Psy 3004s. The Psychology of Women. (5 cr)

Feminist approach to the psychological study of women's personality, behavior, development, language issues, motivation, work and family lives, sexuality, health and psychobiology, adjustment and therapy, and victimization experiences. Focuses on women of color, feminist research methodology, and feminist analysis of psychological theories of women.

Psy 3920f,w,s. Field Experiences in Psychology. (1-5 cr; repeatable, but no more than 5 cr may be applied toward the 180 cr for the BA or toward the major requirements in psych; prereq #, which will normally require 3425 for work in psychiatric settings, 3400 and either 3500 or 3501 for work in schools; S-N only)

Individually arranged, supervised observation of and assistance with activities of professional psychologists in schools, clinics, hospitals, and other field settings.

Soc 3305s. Stratification. (E4; 5 cr; prereq 1100 or Anth 1110 or Econ 1100)

Hierarchies of power, wealth, and prestige; analysis of various theories of stratification. Class, status, race, minorities (e.g. African Americans, American Indians), caste, and sex evaluated in terms of stratification.

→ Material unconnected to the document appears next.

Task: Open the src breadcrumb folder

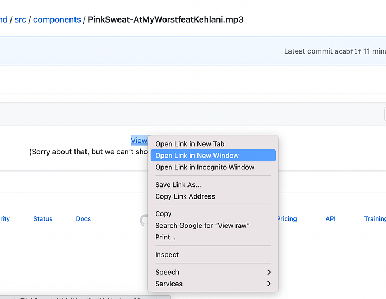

Soc 3315. Social Institutions. (E3, E4; 5 cr; repeatable with #; prereq 1100 or Anth 1110; offered when feasible)

In-depth examination of one or two social institutions such as the law, education, religion, the family, or the economy in America and other societies. Topics vary and are announced in advance.

Soc 3401f. Sociology of Gender. (E4; 5 cr; prereq 1100 or Anth 1110)

Relationships among sex, gender, and society. Sex as a factor in stratification systems, social interaction, and institutions such as the economy, the family, and religion.

Soc 3410w. Sociology of the Family. (E3, E4; 5 cr; prereq 1100)

Status of the family in society, effects of the life cycle on the shape of the family, and dynamics of family relationships.

Soc 3416s. Prejudice, Discrimination, and Systems of Oppression. (E3, E4, Non-W; 5 cr; prereq Soc 1100 or Anth 1110, Soc 3305)

Patterns of group dominance, exploitation, and hate in the United States and globally. Emphasis on sexism, racism, and homophobia with some attention to other systems of oppression such as ageism and ableism.